Algebraic models of smooth manifolds (Q1262915)

Let X be a nonsingular real affine algebraic variety with \(\dim (X)=d\) and let \(H^ k_{alg}(X,{\mathbb{Z}}/2)\) be the image under the Poincaré duality isomorphism of the subgroup of \(H_{d-k}(X,{\mathbb{Z}}/2)\) consisting of homology classes represented by Zariski closed \((d-k)\)- dimensional algebraic subvarieties of X. The groups \(H^ k_{alg}(X,{\mathbb{Z}}/2)\) are very important invariants of X but still the knowledge of their behavior seems rather limited, in spite of several related results scattered in the literature.
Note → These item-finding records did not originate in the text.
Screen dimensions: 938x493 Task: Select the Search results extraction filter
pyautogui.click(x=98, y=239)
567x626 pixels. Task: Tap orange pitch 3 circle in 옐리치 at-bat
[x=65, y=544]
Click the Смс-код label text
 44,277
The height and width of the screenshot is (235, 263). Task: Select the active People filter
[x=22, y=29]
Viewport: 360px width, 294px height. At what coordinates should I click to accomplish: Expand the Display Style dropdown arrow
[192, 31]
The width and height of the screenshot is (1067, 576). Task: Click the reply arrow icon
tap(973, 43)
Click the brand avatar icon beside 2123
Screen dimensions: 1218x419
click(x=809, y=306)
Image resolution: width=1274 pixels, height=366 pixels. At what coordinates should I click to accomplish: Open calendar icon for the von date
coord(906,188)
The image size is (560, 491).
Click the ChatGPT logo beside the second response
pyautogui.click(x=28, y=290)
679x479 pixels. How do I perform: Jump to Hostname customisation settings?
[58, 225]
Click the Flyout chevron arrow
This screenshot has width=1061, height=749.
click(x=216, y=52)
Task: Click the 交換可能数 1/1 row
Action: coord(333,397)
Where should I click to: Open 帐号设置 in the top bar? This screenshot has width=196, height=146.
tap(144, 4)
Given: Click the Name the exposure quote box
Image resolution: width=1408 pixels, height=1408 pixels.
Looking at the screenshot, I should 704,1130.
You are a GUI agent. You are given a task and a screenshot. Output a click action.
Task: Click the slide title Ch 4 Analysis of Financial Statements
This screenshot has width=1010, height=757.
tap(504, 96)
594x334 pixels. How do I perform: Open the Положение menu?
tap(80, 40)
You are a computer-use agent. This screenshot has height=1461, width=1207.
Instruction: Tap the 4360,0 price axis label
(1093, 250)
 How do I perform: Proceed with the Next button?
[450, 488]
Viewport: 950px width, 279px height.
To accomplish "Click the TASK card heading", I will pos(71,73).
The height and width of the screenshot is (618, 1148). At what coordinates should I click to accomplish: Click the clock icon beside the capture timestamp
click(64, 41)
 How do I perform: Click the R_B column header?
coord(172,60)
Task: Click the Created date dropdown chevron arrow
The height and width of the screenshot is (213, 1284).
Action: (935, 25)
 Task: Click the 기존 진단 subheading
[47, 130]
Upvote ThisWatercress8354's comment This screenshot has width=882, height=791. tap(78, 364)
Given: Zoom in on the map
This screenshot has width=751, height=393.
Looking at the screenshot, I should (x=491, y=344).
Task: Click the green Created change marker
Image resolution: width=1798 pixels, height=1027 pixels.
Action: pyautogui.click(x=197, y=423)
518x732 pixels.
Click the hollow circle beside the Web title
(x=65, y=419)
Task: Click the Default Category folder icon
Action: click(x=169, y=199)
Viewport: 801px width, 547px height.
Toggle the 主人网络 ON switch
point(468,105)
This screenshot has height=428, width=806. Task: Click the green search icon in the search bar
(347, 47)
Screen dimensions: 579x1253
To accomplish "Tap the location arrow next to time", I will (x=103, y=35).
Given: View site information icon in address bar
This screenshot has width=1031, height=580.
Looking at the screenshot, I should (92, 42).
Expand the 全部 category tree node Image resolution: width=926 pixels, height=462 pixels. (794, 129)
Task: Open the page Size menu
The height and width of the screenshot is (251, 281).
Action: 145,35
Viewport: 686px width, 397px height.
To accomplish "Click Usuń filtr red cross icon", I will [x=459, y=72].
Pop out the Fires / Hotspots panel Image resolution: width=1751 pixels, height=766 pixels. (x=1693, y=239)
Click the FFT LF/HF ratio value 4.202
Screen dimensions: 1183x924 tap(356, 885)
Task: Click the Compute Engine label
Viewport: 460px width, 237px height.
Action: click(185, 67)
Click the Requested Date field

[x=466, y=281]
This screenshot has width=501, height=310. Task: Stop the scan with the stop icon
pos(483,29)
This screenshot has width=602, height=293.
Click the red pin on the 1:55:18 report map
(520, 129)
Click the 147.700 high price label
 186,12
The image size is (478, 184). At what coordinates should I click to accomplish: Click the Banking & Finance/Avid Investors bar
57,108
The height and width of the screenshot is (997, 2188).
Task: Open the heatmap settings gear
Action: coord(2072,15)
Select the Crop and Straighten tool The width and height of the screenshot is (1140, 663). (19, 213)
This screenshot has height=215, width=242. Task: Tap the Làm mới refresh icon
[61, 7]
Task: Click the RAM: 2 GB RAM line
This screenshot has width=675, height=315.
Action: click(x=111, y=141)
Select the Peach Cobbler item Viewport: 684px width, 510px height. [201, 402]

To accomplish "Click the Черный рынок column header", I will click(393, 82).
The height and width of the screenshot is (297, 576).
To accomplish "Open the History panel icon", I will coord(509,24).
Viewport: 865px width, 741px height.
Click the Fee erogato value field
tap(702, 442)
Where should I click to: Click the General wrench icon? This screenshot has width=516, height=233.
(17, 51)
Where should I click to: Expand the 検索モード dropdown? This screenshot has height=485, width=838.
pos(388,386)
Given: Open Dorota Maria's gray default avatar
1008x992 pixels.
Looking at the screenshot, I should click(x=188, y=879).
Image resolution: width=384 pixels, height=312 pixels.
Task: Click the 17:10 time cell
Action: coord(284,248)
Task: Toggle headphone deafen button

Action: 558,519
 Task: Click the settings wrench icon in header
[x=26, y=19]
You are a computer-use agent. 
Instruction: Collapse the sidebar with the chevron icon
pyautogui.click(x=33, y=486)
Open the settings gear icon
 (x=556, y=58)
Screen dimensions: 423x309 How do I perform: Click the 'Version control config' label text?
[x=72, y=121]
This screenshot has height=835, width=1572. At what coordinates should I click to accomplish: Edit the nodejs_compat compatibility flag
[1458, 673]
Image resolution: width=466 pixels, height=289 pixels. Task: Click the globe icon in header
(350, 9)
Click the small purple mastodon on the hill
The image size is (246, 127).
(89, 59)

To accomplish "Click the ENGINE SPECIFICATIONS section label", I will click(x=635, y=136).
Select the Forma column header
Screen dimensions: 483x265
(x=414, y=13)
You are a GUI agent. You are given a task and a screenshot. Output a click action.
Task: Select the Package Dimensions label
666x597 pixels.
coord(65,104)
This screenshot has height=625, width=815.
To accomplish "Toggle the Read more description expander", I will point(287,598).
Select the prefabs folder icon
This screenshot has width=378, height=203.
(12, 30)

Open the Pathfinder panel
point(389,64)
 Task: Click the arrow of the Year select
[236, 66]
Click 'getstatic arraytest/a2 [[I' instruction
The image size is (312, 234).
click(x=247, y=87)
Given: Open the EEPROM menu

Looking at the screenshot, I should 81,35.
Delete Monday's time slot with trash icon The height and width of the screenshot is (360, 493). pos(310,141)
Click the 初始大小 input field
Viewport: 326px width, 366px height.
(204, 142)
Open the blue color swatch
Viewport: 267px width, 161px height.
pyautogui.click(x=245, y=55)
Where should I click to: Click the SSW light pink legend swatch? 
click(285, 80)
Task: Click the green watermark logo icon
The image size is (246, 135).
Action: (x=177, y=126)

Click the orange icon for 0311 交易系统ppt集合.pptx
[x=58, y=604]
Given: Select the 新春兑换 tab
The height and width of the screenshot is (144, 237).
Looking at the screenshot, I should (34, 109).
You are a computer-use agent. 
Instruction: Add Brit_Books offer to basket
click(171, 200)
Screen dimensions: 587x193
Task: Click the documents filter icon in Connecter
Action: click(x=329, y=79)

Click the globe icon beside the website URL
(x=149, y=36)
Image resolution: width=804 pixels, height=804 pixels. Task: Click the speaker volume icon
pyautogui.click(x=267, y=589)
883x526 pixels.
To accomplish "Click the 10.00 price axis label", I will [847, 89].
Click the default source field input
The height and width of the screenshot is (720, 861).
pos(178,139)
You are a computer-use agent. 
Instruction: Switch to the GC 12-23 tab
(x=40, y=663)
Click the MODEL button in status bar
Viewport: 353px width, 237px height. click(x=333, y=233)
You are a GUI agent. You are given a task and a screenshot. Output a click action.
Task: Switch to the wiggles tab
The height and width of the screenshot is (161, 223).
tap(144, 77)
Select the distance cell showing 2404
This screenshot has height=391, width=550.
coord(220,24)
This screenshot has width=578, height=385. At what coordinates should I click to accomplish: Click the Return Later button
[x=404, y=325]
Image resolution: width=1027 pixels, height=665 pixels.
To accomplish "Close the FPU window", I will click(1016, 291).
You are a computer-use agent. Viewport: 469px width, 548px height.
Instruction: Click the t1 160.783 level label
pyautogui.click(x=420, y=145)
The main problem considered in the paper under review is the following. Does every compact smooth manifold admit an algebraic model with prescribed \(H^ 1_{alg} ?\) A classical result of Tognoli states that each compact smooth manifold M admits an algebraic model, i.e. is diffeomorphic to an X as above. The question is whether for any subgroup G of \(H^ 1(M,{\mathbb{Z}}/2)\) there are an algebraic model X of M and a diffeomorphism \(\phi: X\to M\) such that \(\phi^*G=H^ 1_{alg}(X,{\mathbb{Z}}/2)\). The authors answer this question in case \(\dim(M)\geq 3\), M connected, by proving that if M is orientable, then for any \(G\subset H^ 1(M,{\mathbb{Z}}/2)\) there exist X and \(\phi\) as above, while if M is nonorientable, the existence of X and \(\phi\) as above is equivalent to \(G\ni w_ 1(M)\), the first Stiefel-Whitney class of M. In case of surfaces the authors provide a partial result in terms of two numerical invariants related to \(H^ 1_{alg}(X,{\mathbb{Z}}/2)\) which, as they show, also determine the projective module \(K_ 0({\mathcal R}(X))\) of the ring \({\mathcal R}(X)\) of real regular functions on X. Among the applications the authors prove a factoriality result for \({\mathcal R}(X)\), when M is orientable with \(\dim(M)\geq 2\), and obtain information about the subset of \(C^{\infty}(X,S^ 1)\) consisting of smooth mappings into the unit circle approximable by regular ones.